Alexandria, Va. -- NATSO, the national association representing America’s truckstops and travel plazas, said today that the association will actively oppose key aspects of the Trump Administration’s new infrastructure proposal. Specifically, NATSO is concerned about provisions designed to increase interstate tolling and commercialized rest areas.

“Interstate tolls cost the government significantly more to administer and enforce than the existing motor fuels tax. Why would anyone fail to support an increase in the fuel tax and, at the same time, work to create another type of tax (such as toll roads) that costs more to collect than the fuel tax?” said NATSO President and CEO Lisa Mullings.

Not only do toll roads cost more than the fuel tax for the government to administer, interstate tolls divert traffic to secondary roads. This diversion not only damages these roads, it increases accident rates.

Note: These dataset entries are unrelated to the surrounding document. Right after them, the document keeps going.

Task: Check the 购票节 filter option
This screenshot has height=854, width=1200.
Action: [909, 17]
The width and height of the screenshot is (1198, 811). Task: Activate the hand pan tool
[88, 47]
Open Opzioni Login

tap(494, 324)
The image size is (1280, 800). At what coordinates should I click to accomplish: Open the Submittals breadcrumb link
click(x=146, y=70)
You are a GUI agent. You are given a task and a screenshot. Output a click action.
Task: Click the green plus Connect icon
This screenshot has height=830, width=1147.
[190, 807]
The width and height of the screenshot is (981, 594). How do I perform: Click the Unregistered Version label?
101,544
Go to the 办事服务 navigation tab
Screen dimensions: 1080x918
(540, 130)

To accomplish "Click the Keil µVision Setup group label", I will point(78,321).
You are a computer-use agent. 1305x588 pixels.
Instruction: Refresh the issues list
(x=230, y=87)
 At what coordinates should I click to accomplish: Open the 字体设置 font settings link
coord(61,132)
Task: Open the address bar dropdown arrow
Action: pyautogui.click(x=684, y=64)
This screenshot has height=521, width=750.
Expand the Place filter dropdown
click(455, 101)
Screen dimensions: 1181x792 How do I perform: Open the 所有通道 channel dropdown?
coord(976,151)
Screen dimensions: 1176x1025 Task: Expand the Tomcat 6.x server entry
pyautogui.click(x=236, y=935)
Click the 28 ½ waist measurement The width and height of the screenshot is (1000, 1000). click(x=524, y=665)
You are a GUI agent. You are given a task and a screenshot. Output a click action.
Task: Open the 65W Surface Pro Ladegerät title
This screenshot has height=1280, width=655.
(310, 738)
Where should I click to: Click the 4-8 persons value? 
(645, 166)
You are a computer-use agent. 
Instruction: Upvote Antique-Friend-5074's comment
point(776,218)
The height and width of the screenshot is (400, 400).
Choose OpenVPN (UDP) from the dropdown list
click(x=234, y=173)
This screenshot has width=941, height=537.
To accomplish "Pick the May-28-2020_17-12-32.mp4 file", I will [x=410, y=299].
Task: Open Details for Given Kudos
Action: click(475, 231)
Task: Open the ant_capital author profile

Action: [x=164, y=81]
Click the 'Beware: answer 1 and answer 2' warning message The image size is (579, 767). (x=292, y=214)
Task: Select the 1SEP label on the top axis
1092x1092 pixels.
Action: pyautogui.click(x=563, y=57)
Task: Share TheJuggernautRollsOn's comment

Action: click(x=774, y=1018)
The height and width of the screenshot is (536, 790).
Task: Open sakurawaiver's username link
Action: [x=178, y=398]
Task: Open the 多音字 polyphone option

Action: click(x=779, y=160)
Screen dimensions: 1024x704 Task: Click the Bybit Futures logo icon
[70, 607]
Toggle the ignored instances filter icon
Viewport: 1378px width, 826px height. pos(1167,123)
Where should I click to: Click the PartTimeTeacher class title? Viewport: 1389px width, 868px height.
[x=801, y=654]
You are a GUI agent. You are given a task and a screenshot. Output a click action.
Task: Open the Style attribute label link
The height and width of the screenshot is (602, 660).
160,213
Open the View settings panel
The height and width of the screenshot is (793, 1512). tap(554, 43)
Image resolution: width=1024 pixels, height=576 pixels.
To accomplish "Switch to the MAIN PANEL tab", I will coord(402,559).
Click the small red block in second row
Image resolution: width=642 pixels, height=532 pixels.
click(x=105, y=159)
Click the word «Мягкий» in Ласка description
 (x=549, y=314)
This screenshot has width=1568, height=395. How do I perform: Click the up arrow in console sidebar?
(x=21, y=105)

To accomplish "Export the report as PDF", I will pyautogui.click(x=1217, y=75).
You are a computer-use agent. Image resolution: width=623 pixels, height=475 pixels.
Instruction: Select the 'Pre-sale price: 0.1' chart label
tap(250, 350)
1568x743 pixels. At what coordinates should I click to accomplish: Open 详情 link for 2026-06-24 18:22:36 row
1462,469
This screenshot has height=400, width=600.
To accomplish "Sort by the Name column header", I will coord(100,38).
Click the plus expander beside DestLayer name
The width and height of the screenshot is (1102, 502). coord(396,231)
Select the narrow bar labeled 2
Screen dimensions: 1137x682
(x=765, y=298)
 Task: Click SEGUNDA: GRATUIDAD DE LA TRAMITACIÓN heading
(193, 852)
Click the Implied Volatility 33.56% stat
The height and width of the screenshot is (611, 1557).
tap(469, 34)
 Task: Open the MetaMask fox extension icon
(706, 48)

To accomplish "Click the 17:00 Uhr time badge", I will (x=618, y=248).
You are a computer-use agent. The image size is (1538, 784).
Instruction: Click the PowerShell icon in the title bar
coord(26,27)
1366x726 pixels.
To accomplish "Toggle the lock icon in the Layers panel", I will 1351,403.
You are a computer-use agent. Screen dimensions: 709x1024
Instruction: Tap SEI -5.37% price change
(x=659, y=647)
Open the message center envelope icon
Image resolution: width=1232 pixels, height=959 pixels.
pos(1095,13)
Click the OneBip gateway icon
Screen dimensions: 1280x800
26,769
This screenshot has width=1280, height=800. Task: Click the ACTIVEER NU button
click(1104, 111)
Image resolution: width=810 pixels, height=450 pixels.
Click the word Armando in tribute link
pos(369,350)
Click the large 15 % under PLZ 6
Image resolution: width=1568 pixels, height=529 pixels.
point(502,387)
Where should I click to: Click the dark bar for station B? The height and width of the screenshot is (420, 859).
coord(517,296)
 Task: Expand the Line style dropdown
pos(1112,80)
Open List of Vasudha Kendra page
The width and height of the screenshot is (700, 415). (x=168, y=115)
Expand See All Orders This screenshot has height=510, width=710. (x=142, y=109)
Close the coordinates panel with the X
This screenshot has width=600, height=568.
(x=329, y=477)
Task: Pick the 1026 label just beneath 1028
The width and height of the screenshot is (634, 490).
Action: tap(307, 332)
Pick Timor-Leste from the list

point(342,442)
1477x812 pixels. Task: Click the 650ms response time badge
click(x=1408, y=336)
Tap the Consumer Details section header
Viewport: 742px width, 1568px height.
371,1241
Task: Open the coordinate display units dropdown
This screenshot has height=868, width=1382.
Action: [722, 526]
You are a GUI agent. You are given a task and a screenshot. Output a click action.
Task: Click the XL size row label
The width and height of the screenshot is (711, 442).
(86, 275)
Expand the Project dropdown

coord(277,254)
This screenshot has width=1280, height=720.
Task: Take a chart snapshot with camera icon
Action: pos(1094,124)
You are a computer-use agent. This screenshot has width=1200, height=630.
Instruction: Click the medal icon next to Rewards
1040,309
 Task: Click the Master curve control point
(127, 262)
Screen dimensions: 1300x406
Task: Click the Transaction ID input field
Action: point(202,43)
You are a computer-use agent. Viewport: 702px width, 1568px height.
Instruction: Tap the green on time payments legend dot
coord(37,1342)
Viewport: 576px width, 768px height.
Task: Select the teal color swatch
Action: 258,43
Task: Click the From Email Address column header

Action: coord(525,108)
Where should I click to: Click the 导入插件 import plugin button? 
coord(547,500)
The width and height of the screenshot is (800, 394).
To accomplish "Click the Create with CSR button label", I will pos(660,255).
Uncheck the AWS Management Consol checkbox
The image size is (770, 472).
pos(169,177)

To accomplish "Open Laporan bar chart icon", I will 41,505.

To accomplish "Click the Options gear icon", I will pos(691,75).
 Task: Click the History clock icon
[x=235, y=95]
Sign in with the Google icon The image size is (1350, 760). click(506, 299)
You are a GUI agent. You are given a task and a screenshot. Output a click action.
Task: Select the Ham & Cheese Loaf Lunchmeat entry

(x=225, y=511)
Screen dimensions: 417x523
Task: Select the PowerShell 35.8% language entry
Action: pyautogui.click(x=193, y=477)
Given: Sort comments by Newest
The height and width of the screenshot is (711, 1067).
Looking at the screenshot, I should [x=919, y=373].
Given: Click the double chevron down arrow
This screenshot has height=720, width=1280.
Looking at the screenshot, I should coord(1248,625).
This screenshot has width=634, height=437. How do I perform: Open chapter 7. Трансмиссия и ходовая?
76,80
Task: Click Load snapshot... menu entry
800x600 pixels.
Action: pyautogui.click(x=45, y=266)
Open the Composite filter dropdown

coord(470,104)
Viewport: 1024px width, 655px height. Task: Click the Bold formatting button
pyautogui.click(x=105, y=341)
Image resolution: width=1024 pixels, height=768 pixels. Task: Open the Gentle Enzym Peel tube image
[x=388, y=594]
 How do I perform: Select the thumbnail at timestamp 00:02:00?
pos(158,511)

NATSO also strongly disagrees with the White House proposal to commercialize rest areas. Rest areas built after 1960 can only sell vending machine items. Rest areas before this date can sell food and fuel, and as a result have stifled business growth at the exits; in counties with commercial rest areas, there are 56 percent fewer restaurants, convenience stores and truckstops than other counties.

“We urge the President to reverse his support for rest area commercialization. Commercialization allows the government to hand-pick one company to operate exclusively at the state rest areas; this company behaves as a monopoly simply by virtue of its location on the highway shoulder or median,” Mullings continued.

Nearly 97,000 gas stations, truck service businesses and restaurants operate within a quarter mile of the Interstate Highway System, employing more than 2 million Americans. These businesses are the economic backbone of off-highway communities, providing jobs and supporting the local tax base in the majority of small towns across America, contributing billions in state and local taxes.

Furthermore, as truckstops and other businesses currently located at the exit interchanges fail to thrive, they would no longer be able to invest in truck parking capacity, undercutting a key priority of the Department of Transportation. A new report, titled Rest Area Commercialization and Truck Parking Capacity 2018, issued last week by NATSO finds 69 percent more truck parking spaces per mile along interstate highways where the private sector caters to the needs of the traveling public free from government competition at commercial rest areas.

While Mullings cautioned lawmakers to avoid actions that would close businesses and put people out of work, she also emphasized that the association strongly supports increasing federal investment in infrastructure through a fuel tax increase.

Among wealthy countries, no one wastes more money sitting in traffic than Americans do. On average, a motorist in the U.S. spends an extra $1,200 because of congestion, and this doesn’t even take into account the hundreds of dollars in car repairs caused by potholes and other poor road conditions or car accidents due to dangerous roads.